Bulgarie : l’absence de neutralité de la chaîne publique démontre l’urgence de mettre en place des garanties solides

Lors de la campagne avant les élections législatives de juillet, la Télévision nationale bulgare (BNT) n’a pas respecté son devoir de neutralité comme la loi l’impose. Reporters sans frontières (RSF) demande aux forces politiques du nouveau parlement des réformes approfondies et systémiques pour renforcer l’indépendance des médias publics.

Lors de la campagne avant les législatives anticipées du 11 juillet, la BNT n’a pas rempli sa mission de service public en avantageant le GERB, parti au pouvoir jusqu’en avril 2021. En effet, le rapport d’observation de l’OSCE mentionne que “sur BNT1, pendant les journaux télévisés du matin et du soir aux heures de grande écoute, tous les candidats n'ont bénéficié que d'un total combiné de 28 minutes, qui ont été largement consacrées au GERB (17 minutes), sur un ton essentiellement positif”. Or, la loi oblige ce média public à s’en tenir, pendant la campagne électorale, à la neutralité et à l’égalité dans la présentation des forces politiques. Un échec dans sa mission de service public, qui est d’autant plus flagrant que peu après les élections législatives du 4 avril 2021, le gouvernement du Premier ministre Boyko Borissov a alloué à la BNT l’équivalent de 10 millions d’euros supplémentaires pour couvrir ses dettes accumulées. Le rapport de l’OSCE précise qu’ “un certain nombre d'interlocuteurs [des membres de la mission d’observation électorale] ont perçu cette allocation comme une récompense pour une politique éditoriale favorable.”

 

La partialité de la BNT a provoqué un conflit entre le ministre de la Culture, Velislav Minekov, et le directeur général de la BNT, Emil Koshlukov, dont la nomination à la tête de la BNT est politique, ce dernier étant un ancien directeur de programme d’une chaîne du parti politique d’extrême droite Ataka. Le ministre intérimaire a accusé le média public d'enfreindre les lois en avantageant le GERB, de menacer la sécurité nationale -- la chaîne publique étant une institution clé d’Etat -- et a demandé la démission de Koshlukov. Dans la foulée, la membre du Conseil des médias électroniques (CEM) Ivelina Dimitrova a démissionné, le 28 juin dernier, en -- soulignant l’impuissance du régulateur vis-à-vis du parti pris de certains médias avant les élections et en ajoutant que “les attaques personnelles (...) ne créent pas l'atmosphère favorable à la recherche des réponses aux questions que la société attend."

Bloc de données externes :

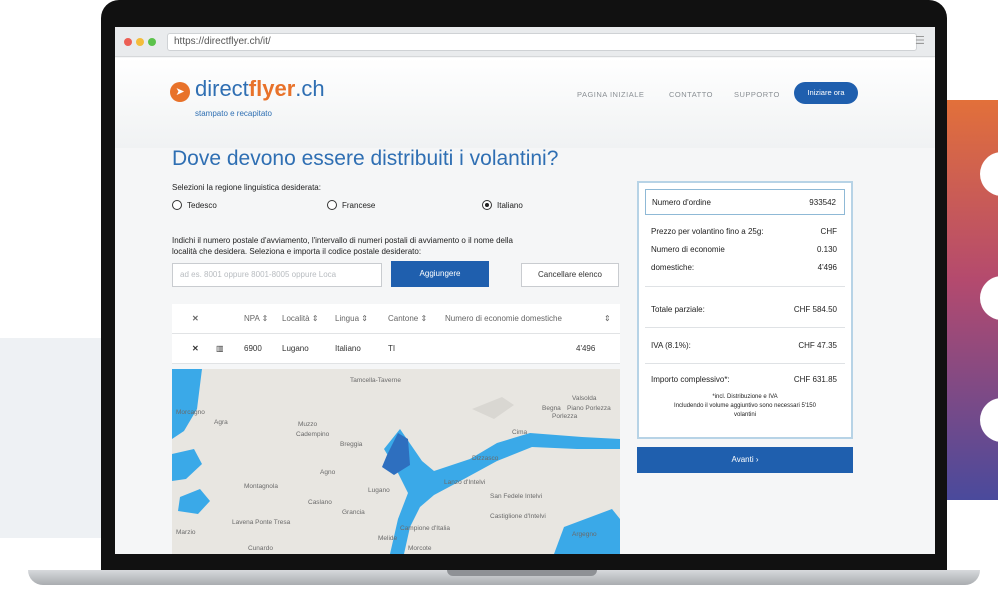 The image size is (998, 595). Describe the element at coordinates (354, 512) in the screenshot. I see `map-label: Grancia` at that location.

Au manque d’indépendance de la télévision publique s’ajoutent  les refus injustifiés de prolonger des contrats de travail ainsi que les licenciements ou départs imposés de dizaines de salariés de la BNT qui ont eu lieu sous la direction de Koshlukov. Depuis juin dernier, des anciens journalistes du média public, parmi eux la journaliste Iskra Angelova, dont le contrat a été suspendu en 2019, réclament la démission de tous les membres du CEM et proposent de changer les règles de sélection afin qu’elles permettent à des personnes sans liens politiques et reconnues pour leur professionnalisme d’y siéger. 

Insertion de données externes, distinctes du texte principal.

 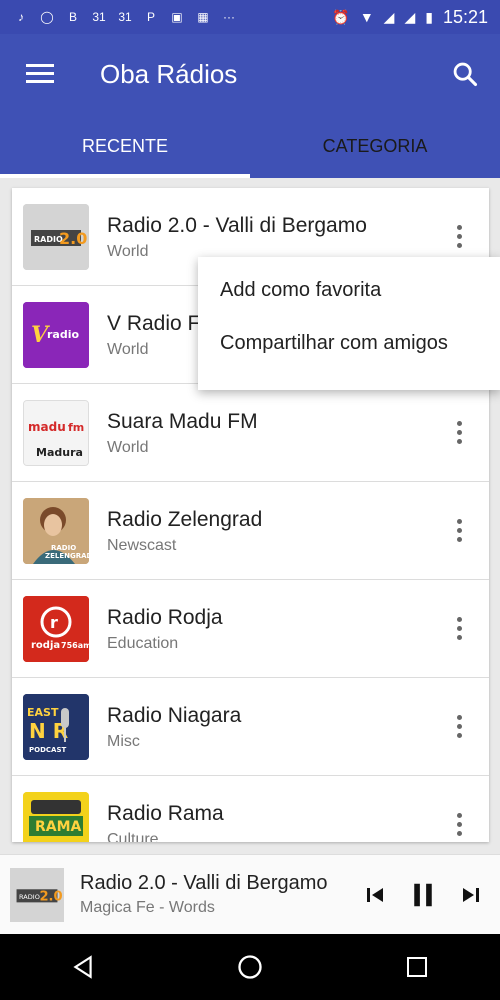 I want to click on list-item: RAMA Radio Rama Culture, so click(x=250, y=809).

“Nous soutenons ces journalistes dans leurs efforts d’apporter une réforme au média public qui mérite d'être considérée par les autorités,” déclare le responsable de la zone UE/Balkans à RSF, Pavol Szalai. “Il est temps que le parlement élu lors des dernières élections fasse enfin des réformes approfondies et systémiques pour remédier au manque d’indépendance de la chaîne publique. Par ailleurs, nous les appelons à s’emparer des propositions faites par RSF avant les élections avec l’objectif de sortir la liberté de la presse de l’impasse dans ce pays au dernier rang dans l’Union européenne de notre Classement de la liberté de la presse.”


Les recommandations faites par RSF en mars dernier consistent, entre autres, à renforcer l'indépendance des médias publics en garantissant leur indépendance financière et une plus grande transparence des dépenses, ou encore en modifiant la procédure et les critères de sélection des hauts responsables chargés des médias publics afin de s'assurer qu'il s'agit de professionnels apolitiques. Dans son rapport sur l’état de droit en Bulgarie publié le 20 juillet dernier, la Commission fait le même diagnostic que RSF en ce qui concerne la liberté de la presse dans le pays et critique les autorités pour le manque de réponse aux propositions de l’organisation.


La Bulgarie occupe la 112e place sur 180 au Classement mondial de la liberté de la presse établi par RSF en 2021.